Les importateurs d'huile d'olive estiment que le rapport de la Commission du commerce « n'est pas à la hauteur »
L'Association nord-américaine de l'huile d'olive a déclaré que le rapport de l'USITC « ne répondait pas aux critères d'analyse objective exigés par le Congrès ».

L'Association nord-américaine de l'huile d'olive (NAOOA) a déclaré que le rapport
d'enquête sur le secteur de l'huile d'olive réalisé par la Commission du commerce international des États-Unis (USITC) « ne répondait pas aux critères d'analyse objective exigés par le Congrès » et « privilégiait la vision étroite de l'industrie nationale ».
Favorisait la perspective étroite de l'industrie nationale
Dans une copie d’une lettre adressée au président de l’USITC en date du 6 décembre et obtenue par Olive Oil Times, la vice-présidente exécutive de la NAOOA, Eryn A. Balch, a exposé la réponse du groupe au rapport publié en septembre dernier, dont certains experts estimaient qu’il fournirait des motifs suffisants pour engager des mesures commerciales et déposer des plaintes officielles auprès de l’OMC contre les huiles d’olive de l’UE importées aux États-Unis.
Le rapport s’appuie sur des « termes non définis »
Mme Balch a déploré que le rapport « s'appuie largement » sur les termes « de faible qualité » et « de haute qualité » pour décrire des huiles d'olive qui satisfont ou dépassent la norme de qualité « extra vierge » du Conseil oléicole international, ce qui conduit à « l'implication erronée » que certaines huiles d'olive répondant à cette norme sont « plus dignes » que d'autres qui satisfont également aux critères.
Ne remet pas en cause l’« intégrité » des rapports de l’Olive Center de l’UC Davis
Le rapport de l’USITC a cité diverses études de l’Olive Center de l’Université de Californie à Davis comme des faits étayant ses conclusions, alors même que l’Olive Center est, selon M. Balch, « un agent de commercialisation de l’huile d’olive californienne ayant un intérêt direct à la promouvoir sur le marché intérieur ».
Prône les tests PPP et DAG malgré leurs « graves lacunes »
Le groupe d'importateurs a déclaré que le rapport de l'USITC adoptait trop hâtivement les tests chimiques connus sous les noms de PPP et DAG, que les groupes nationaux présentent comme de meilleures méthodes pour déterminer la qualité de l'huile d'olive.
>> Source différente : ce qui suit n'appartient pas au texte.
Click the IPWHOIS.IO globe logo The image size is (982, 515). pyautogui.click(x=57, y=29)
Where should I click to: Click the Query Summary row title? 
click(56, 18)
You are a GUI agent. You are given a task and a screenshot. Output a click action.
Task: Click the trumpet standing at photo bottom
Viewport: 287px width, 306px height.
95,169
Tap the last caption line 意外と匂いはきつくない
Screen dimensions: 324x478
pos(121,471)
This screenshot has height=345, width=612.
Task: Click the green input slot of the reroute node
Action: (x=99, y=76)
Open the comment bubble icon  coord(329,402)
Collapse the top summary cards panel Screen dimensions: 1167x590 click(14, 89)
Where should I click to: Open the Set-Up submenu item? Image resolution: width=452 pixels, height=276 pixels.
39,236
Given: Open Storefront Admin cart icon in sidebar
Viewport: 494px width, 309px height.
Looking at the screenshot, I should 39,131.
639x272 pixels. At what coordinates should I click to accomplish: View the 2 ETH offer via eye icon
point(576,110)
M. Balch a déclaré que ces tests n'étaient pas fiables et favorisaient les variétés d'olives largement utilisées dans la production nationale.
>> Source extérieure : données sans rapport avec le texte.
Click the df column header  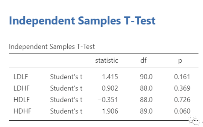[143, 61]
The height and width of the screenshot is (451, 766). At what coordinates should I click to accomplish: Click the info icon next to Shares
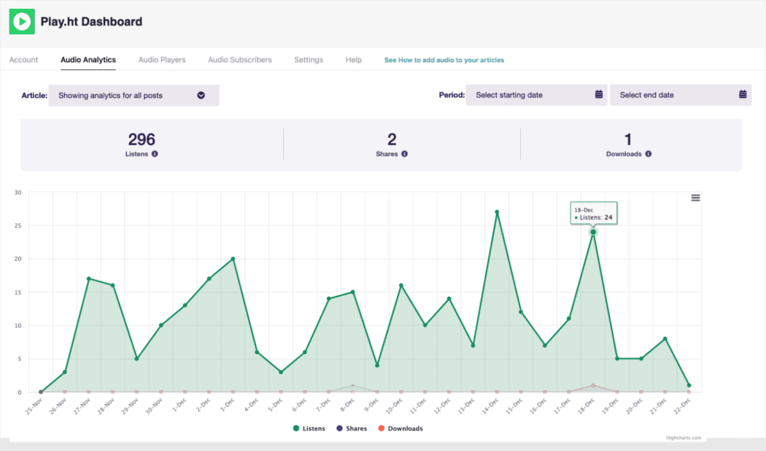pos(405,154)
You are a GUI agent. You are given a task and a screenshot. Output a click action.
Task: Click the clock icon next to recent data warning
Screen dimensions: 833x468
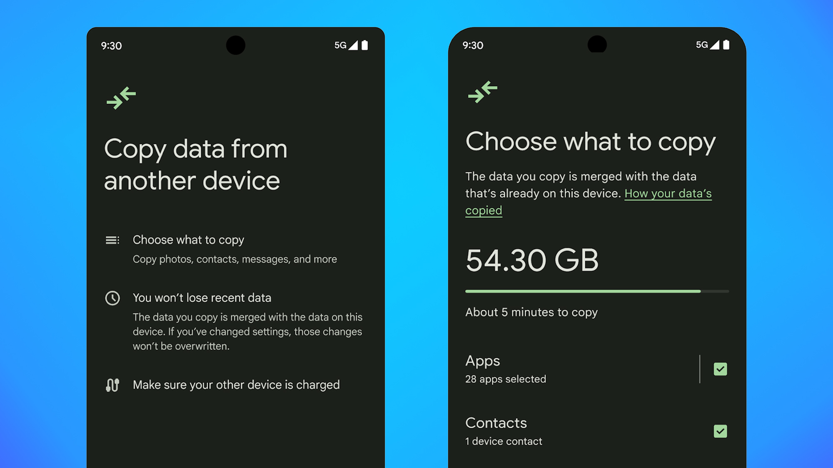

Se concentre sur l’ordonnance de commercialisation nationale
L’USITC a examiné à plusieurs reprises un arrêté de commercialisation proposé par certains producteurs nationaux, mais n’a pas pris en compte les alternatives, a écrit M. Balch, telles que l’« arrêté de recherche et de promotion » que la NAOOA réclame depuis longtemps.
En septembre, le Conseil oléicole international s’est prononcé sur le rapport de l’USITC, estimant qu’il « pourrait ne pas être suffisamment objectif, corroboré ou cohérent ».
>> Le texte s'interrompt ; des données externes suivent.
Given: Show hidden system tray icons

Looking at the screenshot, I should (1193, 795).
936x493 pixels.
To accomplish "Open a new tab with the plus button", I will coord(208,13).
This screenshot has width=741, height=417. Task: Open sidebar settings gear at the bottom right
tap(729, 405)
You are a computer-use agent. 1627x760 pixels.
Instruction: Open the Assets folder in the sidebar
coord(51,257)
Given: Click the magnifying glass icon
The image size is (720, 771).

L'enquête de l'USITC, qui a duré un an et coûté environ 2 millions de dollars, a été demandée en octobre 2012 par le président de la commission des voies et moyens de la Chambre des représentants des États-Unis, Dave Kamp. Le document examine la complexité de l'industrie mondiale de l'huile d'olive et les conditions auxquelles sont confrontés les producteurs américains d'huile d'olive.